I’ve heard about Luau introducing typing but I haven’t been following it too closely. Does typed luau mean I can specify specific data types for my numbers to save space in memory? Does typed luau optimize memory use with its extra knowledge about what type everything is (since it has less to infer)?
For example, I’ve got a really massive set of data stored in script memory which contributes up to 100MB of memory. A massive chunk of the data is many, many positive integers going up to ~30k. If I can specify that these values are all 16 bit unsigned integers (which represent values from 0-65,536, completely sufficient for my purpose), I should be able to shave off a quarter of the memory occupied by these numbers (since I believe Lua traditionally stores all numbers indiscriminately as doubles which use 64 bis).
I know this type of aggressive optimization may sound silly for a Roblox game but it matters very much to me and I suspect as my game grows in resource demands, I will need to find new ways to shave on costs. Any news on this regard?
Does typed luau mean I can specify specific data types for my numbers to save space in memory
Nope, there is only 1 number type in Luau called “number” which is the same double-precision floating point number we’re all used to.
Does typed luau optimize memory use with its extra knowledge about what type everything is
Potentially in the future some optimizations are coming but I don’t know if there will be a point in time where there are “two modes” for the VM (one that uses tagged unions for lua values, among other structures that are generally “heavier” and one that doesn’t) since non-strict code can still be interacted with from strict code I believe.

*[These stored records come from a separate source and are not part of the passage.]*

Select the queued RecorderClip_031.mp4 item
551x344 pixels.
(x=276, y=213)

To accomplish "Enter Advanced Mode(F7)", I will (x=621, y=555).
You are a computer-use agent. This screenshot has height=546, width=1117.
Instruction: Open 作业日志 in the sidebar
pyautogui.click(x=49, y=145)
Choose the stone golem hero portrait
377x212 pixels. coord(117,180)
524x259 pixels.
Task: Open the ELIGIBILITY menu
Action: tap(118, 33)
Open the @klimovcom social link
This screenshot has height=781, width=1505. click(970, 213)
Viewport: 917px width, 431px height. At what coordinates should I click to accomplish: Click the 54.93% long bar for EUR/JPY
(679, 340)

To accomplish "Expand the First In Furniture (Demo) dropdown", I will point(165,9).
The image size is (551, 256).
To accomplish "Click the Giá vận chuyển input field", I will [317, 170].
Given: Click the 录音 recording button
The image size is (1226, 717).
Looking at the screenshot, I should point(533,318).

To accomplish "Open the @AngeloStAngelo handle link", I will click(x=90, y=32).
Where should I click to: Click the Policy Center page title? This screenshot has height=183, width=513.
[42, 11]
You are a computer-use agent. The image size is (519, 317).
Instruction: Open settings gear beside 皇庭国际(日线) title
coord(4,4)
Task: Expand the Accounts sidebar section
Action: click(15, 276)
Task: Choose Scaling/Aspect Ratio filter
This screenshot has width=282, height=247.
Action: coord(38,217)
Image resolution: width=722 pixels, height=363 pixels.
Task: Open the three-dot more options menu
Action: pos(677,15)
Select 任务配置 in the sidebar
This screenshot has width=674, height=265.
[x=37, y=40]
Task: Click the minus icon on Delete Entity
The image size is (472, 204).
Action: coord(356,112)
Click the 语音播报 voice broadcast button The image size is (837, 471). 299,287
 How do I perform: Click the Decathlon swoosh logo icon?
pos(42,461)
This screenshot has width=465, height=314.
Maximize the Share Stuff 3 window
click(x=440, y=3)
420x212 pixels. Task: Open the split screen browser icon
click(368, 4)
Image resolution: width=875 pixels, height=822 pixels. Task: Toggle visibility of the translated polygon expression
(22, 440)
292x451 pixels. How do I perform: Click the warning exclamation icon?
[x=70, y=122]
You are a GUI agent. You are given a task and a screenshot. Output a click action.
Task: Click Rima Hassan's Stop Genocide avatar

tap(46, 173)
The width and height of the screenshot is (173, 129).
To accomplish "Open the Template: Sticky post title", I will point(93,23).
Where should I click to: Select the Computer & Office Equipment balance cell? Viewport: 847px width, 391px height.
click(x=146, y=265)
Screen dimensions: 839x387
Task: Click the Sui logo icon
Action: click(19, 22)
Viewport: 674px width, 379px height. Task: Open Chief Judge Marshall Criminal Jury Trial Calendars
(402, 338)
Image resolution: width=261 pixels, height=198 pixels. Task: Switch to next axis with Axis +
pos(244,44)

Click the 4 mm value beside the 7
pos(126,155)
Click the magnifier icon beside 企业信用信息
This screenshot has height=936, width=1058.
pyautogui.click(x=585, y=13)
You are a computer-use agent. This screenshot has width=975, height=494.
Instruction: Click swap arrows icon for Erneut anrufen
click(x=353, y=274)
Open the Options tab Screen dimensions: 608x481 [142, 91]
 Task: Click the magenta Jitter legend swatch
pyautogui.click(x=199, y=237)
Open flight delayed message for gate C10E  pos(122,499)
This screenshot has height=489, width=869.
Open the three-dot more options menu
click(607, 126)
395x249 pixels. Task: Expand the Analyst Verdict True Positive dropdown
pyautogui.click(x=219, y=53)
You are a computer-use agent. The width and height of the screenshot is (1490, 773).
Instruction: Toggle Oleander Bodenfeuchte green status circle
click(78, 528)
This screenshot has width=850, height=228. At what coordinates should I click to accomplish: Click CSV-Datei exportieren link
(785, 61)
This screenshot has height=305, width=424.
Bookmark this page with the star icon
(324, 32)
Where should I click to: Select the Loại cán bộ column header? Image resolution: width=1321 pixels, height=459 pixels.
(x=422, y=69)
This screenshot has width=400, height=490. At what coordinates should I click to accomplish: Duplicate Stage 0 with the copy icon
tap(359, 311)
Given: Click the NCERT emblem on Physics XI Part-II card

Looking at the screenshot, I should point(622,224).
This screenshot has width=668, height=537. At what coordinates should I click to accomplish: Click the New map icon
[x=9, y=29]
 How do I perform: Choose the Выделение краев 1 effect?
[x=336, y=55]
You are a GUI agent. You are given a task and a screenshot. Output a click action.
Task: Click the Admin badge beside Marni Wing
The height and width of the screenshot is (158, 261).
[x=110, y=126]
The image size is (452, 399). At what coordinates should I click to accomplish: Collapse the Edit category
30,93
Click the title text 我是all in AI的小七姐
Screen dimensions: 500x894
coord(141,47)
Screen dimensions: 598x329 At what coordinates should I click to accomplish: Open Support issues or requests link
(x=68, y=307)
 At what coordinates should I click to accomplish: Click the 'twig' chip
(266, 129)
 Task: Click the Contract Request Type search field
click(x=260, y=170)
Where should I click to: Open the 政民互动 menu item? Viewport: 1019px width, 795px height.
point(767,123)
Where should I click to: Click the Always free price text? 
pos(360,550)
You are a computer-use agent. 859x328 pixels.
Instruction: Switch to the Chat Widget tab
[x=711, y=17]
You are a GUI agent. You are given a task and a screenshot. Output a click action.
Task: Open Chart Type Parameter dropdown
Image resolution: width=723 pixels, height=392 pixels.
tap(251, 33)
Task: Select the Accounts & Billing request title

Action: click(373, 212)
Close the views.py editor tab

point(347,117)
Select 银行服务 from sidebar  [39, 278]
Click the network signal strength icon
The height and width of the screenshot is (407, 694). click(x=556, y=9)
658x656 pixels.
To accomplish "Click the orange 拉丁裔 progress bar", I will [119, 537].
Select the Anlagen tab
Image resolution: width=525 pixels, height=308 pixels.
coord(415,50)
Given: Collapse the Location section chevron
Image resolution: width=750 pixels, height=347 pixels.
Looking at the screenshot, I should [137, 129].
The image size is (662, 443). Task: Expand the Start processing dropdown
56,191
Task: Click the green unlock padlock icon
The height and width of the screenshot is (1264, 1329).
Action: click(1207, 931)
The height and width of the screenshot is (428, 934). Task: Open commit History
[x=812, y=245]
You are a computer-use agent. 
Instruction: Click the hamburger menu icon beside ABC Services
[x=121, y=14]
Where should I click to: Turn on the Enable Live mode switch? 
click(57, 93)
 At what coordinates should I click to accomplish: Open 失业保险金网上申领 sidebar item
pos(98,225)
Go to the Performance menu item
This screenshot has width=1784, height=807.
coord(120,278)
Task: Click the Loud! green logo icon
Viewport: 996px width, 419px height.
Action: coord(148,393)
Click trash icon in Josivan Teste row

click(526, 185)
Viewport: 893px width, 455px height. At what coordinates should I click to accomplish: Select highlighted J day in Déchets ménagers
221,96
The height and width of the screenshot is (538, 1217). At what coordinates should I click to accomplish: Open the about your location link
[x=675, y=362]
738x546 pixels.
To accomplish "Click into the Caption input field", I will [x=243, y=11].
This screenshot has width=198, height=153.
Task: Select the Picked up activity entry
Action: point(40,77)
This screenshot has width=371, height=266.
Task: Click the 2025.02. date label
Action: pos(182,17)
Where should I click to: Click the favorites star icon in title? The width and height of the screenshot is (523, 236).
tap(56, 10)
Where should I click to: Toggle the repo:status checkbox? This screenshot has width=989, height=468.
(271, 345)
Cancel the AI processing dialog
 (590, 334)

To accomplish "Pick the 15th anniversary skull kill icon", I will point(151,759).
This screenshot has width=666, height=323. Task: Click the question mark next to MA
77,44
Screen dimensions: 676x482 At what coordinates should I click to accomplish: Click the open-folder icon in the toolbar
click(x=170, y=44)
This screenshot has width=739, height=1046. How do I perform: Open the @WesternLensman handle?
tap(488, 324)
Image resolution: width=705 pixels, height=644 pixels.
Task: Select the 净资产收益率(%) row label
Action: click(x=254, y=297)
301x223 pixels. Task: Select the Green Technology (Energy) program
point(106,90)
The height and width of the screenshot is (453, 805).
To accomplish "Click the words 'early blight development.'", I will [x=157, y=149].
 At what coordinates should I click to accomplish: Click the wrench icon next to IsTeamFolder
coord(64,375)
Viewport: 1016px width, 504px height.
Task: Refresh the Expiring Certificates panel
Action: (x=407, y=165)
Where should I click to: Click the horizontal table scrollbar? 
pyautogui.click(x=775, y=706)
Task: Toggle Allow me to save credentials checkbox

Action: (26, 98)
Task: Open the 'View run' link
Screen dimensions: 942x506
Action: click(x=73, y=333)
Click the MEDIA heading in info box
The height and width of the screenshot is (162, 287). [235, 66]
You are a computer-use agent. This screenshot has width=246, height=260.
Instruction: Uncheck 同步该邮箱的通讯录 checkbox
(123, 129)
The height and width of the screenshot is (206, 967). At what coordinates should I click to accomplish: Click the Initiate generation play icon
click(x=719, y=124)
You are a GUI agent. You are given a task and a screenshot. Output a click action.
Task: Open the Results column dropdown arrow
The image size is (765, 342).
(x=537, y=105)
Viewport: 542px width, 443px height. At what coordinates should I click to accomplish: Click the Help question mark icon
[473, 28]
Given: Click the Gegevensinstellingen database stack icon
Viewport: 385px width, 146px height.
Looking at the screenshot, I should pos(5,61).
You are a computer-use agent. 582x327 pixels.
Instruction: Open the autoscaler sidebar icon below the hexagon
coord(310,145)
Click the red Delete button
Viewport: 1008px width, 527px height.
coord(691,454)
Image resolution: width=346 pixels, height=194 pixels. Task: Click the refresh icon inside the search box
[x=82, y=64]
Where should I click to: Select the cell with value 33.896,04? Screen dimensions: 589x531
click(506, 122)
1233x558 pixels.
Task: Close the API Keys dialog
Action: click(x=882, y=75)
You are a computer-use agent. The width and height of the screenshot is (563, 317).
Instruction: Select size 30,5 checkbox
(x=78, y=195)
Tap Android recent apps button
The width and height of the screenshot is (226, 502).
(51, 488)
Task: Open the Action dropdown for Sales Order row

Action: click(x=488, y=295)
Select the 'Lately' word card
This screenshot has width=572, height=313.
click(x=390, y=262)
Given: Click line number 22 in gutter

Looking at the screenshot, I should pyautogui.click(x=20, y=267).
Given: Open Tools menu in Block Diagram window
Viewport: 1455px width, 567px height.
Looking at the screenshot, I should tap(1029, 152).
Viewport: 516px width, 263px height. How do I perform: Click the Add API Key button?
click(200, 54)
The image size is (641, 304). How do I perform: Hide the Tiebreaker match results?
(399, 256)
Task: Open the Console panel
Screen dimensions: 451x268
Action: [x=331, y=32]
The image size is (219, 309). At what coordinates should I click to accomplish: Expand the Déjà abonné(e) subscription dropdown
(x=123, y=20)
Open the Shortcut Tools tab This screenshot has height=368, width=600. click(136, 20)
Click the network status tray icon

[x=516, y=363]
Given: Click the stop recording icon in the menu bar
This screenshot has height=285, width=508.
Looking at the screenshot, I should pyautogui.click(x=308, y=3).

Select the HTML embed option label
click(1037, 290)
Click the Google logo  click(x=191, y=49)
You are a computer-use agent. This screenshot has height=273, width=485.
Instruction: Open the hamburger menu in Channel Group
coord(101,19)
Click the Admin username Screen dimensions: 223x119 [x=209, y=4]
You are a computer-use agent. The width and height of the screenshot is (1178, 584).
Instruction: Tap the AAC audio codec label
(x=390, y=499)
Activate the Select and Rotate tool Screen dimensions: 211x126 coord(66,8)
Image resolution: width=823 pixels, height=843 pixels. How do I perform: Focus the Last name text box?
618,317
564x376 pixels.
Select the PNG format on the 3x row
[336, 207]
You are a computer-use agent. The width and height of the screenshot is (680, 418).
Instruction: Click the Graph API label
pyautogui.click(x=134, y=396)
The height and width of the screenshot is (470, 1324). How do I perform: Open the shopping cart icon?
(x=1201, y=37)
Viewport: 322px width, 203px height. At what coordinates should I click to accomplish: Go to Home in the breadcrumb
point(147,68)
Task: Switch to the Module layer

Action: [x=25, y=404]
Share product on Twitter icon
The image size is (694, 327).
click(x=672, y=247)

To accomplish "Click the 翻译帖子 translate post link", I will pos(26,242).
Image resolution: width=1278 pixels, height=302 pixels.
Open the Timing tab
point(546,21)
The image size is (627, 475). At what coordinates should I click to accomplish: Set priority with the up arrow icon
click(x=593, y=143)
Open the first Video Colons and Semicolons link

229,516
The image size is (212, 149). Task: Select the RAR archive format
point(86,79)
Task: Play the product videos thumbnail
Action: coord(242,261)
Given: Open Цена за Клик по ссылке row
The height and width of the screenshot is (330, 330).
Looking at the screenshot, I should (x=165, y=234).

But in your specific case, you can pack your data into a string where each 2 characters make up your integer. If you went from an array of numbers (~16 bytes per value I believe) to just storing each value continuously in a string (~2 bytes per value) you could easily see savings up 4x.
To add to @jakedies’s answer, ROBLOX recently added string.pack/unpack/packsize. Undocumented currently, but that link explains them. Basically, it lets you use strings as arbitrary chunks of memory. For your case though, it seems like you might actually want to implement your own byte-packing-in-strings with string.byte.
Note that data stores don’t let you store characters >127 in strings.
More importantly maybe, consider that you might not need to optimize . 100 megs isn’t that much. As I write this, my tasks manager RAM looks like this:
chrome: 600 MB
visual studio: 400 MB
teams: 350 MB
vs code: 300 MB
spotify: 150 MB
outlook: 150 MB
windows explorer: 60 MB
If your data is just in memory and you’re not trying to send it over the network as a whole, you don’t really have an issue until you find out that you do, imo.
I appreciate the suggestion about using chars to pack in bytes of data, I’ve already tried that and unfortunately it did not work because when you create a new string in Lua, a decent amount of extra memory is also reserved (for some reason). I did a benchmark where I stored 16 bit numbers in the regular number format, versus storing them in 2 char long strings (16 bits), and the numbers used up substantially less memory. I believe I’ve even done a test where I store all of my numbers into one giant string; same thing.
[Note that when I say 16 bit number, I mean values that can be represented in 16 bits. Of course, I don’t have the ability to store a number in 16 bits, so these “16 bit numbers” are being stored in the typical 64 bits.]
local n = 1000
do
local start = collectgarbage("count")
local s = string.rep('ab', n)
print(collectgarbage("count") - start)
end
do
local start = collectgarbage("count")
local s = table.create(n, 0)
print(collectgarbage("count") - start)
end
Prints 4 KiB using the string method and 16 KiB using tables, which is a savings of 4x.
It’s possible that you were constantly creating new strings by doing something like s = s .. packshort(i) . The memory used from “old strings” are not immediately GC’d so you might see increased memory usage in such a case (but eventually, they will be GC’d).
It’s been a long time since I did that first test, so there is a good chance you are right. I would’ve definitely waited for a decent amount of time, but maybe the GC was taking its time then.